→ The task
Transcribe exactly the line that contains "This screenshot has height=290, width=391." and every line after it to the end of the entries, and nothing more.

→ Extracted information
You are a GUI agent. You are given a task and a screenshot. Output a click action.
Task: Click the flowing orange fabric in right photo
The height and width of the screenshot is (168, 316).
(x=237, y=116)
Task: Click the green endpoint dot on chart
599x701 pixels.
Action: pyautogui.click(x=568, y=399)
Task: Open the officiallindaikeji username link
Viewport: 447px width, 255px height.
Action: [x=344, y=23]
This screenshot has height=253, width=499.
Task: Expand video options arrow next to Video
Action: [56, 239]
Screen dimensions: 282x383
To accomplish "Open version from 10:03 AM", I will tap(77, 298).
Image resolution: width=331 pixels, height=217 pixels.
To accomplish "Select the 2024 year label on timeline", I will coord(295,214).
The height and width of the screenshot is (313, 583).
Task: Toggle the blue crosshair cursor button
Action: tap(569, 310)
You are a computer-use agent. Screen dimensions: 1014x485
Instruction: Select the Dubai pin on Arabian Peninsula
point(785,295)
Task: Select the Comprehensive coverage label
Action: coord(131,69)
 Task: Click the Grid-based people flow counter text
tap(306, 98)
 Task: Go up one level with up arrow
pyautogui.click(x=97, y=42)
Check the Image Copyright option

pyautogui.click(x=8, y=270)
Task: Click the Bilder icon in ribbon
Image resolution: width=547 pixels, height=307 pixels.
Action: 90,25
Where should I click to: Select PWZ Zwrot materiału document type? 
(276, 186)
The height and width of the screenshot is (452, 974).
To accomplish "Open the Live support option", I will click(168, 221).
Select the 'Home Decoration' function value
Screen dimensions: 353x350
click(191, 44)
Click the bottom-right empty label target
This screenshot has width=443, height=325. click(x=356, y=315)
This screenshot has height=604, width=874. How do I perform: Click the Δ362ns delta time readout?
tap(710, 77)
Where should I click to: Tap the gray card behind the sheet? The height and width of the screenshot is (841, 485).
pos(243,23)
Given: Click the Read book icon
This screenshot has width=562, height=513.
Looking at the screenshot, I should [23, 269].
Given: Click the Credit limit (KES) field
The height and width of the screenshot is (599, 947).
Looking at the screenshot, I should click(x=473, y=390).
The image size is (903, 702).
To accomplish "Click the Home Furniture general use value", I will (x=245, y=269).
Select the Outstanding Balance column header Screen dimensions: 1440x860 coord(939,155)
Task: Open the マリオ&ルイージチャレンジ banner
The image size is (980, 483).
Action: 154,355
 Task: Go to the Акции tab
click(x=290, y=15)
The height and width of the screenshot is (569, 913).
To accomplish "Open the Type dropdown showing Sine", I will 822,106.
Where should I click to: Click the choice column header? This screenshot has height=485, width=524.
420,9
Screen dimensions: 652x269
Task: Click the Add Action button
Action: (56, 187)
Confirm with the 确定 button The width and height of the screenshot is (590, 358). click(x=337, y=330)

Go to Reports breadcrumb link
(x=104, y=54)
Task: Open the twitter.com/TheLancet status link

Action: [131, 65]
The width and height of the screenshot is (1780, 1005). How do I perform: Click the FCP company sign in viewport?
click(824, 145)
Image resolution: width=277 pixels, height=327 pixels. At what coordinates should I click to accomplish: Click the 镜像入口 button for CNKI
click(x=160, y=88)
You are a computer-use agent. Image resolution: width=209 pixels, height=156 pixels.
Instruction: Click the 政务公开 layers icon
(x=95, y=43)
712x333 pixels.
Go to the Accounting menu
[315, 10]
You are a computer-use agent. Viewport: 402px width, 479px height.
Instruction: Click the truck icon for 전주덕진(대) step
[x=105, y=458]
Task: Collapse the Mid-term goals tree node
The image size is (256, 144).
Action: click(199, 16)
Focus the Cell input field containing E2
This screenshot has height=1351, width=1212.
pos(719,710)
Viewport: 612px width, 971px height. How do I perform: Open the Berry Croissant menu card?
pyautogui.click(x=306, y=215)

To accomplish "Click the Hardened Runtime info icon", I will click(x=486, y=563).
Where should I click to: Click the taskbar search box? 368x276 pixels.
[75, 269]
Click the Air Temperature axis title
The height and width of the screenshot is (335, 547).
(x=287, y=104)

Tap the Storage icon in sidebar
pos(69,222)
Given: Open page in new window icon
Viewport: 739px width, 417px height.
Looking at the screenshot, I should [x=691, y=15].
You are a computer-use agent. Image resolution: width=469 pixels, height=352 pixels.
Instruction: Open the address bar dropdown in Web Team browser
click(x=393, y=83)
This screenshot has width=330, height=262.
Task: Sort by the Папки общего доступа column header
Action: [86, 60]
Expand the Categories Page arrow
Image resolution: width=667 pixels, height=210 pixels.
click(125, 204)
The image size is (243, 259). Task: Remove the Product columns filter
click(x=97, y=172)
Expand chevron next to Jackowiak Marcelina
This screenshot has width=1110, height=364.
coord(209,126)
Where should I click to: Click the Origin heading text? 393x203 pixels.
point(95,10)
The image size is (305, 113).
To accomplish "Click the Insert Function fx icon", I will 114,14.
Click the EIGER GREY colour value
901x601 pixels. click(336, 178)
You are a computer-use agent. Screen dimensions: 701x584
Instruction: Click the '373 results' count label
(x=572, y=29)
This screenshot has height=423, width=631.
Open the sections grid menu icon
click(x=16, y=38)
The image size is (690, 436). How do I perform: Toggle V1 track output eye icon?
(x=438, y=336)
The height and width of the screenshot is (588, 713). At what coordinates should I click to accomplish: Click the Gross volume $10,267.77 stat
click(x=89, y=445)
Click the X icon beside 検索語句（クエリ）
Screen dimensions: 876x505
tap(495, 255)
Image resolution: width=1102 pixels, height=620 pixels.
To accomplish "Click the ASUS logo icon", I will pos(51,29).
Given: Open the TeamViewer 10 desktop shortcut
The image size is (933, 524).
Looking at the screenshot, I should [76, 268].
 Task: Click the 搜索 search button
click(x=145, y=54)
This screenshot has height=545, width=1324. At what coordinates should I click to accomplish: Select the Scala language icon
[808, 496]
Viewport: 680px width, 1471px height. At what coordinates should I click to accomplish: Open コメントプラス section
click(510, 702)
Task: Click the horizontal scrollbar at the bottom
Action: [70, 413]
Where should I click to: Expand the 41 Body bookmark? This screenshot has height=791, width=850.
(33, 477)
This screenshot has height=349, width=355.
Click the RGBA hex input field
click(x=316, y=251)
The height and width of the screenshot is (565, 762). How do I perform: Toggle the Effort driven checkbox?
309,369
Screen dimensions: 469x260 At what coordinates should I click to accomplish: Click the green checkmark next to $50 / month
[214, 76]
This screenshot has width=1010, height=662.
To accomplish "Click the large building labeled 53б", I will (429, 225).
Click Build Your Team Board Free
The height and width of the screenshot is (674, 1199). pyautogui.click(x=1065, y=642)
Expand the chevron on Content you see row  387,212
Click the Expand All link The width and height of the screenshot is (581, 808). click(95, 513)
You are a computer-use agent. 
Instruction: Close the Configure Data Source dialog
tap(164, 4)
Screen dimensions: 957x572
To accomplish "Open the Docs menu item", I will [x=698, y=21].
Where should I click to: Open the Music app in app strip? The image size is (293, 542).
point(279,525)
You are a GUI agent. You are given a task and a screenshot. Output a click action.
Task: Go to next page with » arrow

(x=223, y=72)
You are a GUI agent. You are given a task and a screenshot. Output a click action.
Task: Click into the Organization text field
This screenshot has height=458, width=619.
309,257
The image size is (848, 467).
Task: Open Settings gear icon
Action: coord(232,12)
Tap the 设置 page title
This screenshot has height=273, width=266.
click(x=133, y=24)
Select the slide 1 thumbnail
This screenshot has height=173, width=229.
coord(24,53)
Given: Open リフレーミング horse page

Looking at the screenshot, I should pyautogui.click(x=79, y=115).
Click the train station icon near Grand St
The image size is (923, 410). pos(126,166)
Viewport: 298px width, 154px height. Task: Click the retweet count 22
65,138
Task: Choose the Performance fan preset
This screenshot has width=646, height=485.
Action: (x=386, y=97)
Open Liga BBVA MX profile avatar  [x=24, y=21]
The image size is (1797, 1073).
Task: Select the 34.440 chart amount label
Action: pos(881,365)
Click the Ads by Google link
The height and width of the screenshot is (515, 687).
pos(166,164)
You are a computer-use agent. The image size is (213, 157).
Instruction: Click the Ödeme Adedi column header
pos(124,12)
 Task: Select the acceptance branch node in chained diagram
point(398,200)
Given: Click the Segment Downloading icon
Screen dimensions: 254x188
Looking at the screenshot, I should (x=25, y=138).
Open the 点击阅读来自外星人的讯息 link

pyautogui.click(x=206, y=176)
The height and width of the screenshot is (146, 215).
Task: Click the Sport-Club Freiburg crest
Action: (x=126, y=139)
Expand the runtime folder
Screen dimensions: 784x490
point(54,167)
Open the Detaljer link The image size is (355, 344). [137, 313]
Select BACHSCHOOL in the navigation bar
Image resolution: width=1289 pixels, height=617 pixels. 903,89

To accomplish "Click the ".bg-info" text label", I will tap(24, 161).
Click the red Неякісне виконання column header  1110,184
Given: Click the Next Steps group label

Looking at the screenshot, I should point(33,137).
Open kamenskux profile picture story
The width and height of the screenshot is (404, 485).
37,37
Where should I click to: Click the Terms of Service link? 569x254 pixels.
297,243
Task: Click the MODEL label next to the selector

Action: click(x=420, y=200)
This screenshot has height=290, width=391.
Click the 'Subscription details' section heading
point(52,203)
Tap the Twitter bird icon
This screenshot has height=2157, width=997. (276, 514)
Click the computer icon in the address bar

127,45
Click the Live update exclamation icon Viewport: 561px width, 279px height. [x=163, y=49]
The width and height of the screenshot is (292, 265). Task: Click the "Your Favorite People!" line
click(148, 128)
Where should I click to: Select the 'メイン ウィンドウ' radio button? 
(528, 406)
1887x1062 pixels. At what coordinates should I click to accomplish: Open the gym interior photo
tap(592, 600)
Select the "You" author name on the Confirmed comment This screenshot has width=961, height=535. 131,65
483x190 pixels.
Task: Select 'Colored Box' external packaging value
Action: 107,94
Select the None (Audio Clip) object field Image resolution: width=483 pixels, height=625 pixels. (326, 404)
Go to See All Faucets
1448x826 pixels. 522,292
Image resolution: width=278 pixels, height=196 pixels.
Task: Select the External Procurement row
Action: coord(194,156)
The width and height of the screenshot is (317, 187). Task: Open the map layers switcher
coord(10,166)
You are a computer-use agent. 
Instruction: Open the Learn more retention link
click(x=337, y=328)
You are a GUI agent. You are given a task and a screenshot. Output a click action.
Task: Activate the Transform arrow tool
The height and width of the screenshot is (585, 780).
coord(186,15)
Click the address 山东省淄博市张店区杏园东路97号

→ Response
This screenshot has height=290, width=391.
Click the 'Subscription details' section heading
point(52,203)
Tap the Twitter bird icon
This screenshot has height=2157, width=997. (276, 514)
Click the computer icon in the address bar

127,45
Click the Live update exclamation icon Viewport: 561px width, 279px height. [x=163, y=49]
The width and height of the screenshot is (292, 265). Task: Click the "Your Favorite People!" line
click(148, 128)
Where should I click to: Select the 'メイン ウィンドウ' radio button? 
(528, 406)
1887x1062 pixels. At what coordinates should I click to accomplish: Open the gym interior photo
tap(592, 600)
Select the "You" author name on the Confirmed comment This screenshot has width=961, height=535. 131,65
483x190 pixels.
Task: Select 'Colored Box' external packaging value
Action: 107,94
Select the None (Audio Clip) object field Image resolution: width=483 pixels, height=625 pixels. (326, 404)
Go to See All Faucets
1448x826 pixels. 522,292
Image resolution: width=278 pixels, height=196 pixels.
Task: Select the External Procurement row
Action: coord(194,156)
The width and height of the screenshot is (317, 187). Task: Open the map layers switcher
coord(10,166)
You are a computer-use agent. 
Instruction: Open the Learn more retention link
click(x=337, y=328)
You are a GUI agent. You are given a task and a screenshot. Output a click action.
Task: Activate the Transform arrow tool
The height and width of the screenshot is (585, 780).
coord(186,15)
Click the address 山东省淄博市张店区杏园东路97号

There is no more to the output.